使用以下指令查看 Job Logs，kubectl logs -f jobs/mnist-inference-job -c tensorflow -n ai。

Log 中顯示該 Job 使用 TensorFlow 對 MNIST 數據集中的圖片進行了推斷，處理了位於 Pod 內/data/mnist_predict 目錄下的 0 到 9 的 PNG 圖片，並輸出了每張圖片的預測數字以及置信度。所有圖片都被正確識別，置信度都非常高，大多接近 100%。

$ kubectl logs -f jobs/mnist-inference-job -c tensorflow -n ai
... 以上省略 ...
1/1 ━━━━━━━━━━━━━━━━━━━━ 1s 876ms/step
The image /data/mnist_predict/0.png is the number 0 with a 100.00 percent confidence.
The image /data/mnist_predict/1.png is the number 1 with a 99.97 percent confidence.
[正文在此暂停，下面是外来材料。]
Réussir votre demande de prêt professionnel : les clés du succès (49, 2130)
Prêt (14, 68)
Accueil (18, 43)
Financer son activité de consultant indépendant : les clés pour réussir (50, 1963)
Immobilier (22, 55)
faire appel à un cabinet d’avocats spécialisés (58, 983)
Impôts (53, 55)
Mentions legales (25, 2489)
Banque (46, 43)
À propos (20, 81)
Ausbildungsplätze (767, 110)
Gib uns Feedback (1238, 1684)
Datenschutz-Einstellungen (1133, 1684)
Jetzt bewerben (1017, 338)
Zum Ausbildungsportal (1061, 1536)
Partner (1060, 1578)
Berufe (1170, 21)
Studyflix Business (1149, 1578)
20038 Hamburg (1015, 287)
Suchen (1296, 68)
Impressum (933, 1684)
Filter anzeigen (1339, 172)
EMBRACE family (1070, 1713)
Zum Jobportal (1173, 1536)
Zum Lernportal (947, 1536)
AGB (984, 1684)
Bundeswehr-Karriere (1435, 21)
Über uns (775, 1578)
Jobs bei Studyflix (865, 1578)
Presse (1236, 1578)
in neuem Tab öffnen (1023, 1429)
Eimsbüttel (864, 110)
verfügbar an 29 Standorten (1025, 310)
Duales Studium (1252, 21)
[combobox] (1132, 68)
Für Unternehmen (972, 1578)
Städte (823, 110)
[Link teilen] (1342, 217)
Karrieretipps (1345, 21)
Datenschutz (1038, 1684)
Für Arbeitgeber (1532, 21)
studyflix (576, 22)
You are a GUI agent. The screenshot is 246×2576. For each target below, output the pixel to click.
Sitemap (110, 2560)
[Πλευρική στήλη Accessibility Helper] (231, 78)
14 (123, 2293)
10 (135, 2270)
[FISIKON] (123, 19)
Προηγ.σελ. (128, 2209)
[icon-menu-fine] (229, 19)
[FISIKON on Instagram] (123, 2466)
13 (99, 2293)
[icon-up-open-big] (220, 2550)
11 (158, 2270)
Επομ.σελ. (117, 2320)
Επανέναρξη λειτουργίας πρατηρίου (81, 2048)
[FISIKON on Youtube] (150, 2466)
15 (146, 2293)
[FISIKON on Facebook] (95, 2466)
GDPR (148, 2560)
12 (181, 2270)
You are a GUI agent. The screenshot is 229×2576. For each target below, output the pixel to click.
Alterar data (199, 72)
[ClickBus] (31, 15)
The image /data/mnist_predict/2.png is the number 2 with a 100.00 percent confidence.
The image /data/mnist_predict/3.png is the number 3 with a 99.85 percent confidence.
The image /data/mnist_predict/4.png is the number 4 with a 100.00 percent confidence.
The image /data/mnist_predict/5.png is the number 5 with a 100.00 percent confidence.
The image /data/mnist_predict/6.png is the number 6 with a 100.00 percent confidence.
The image /data/mnist_predict/7.png is the number 7 with a 100.00 percent confidence.
The image /data/mnist_predict/8.png is the number 8 with a 100.00 percent confidence.
The image /data/mnist_predict/9.png is the number 9 with a 99.29 percent confidence.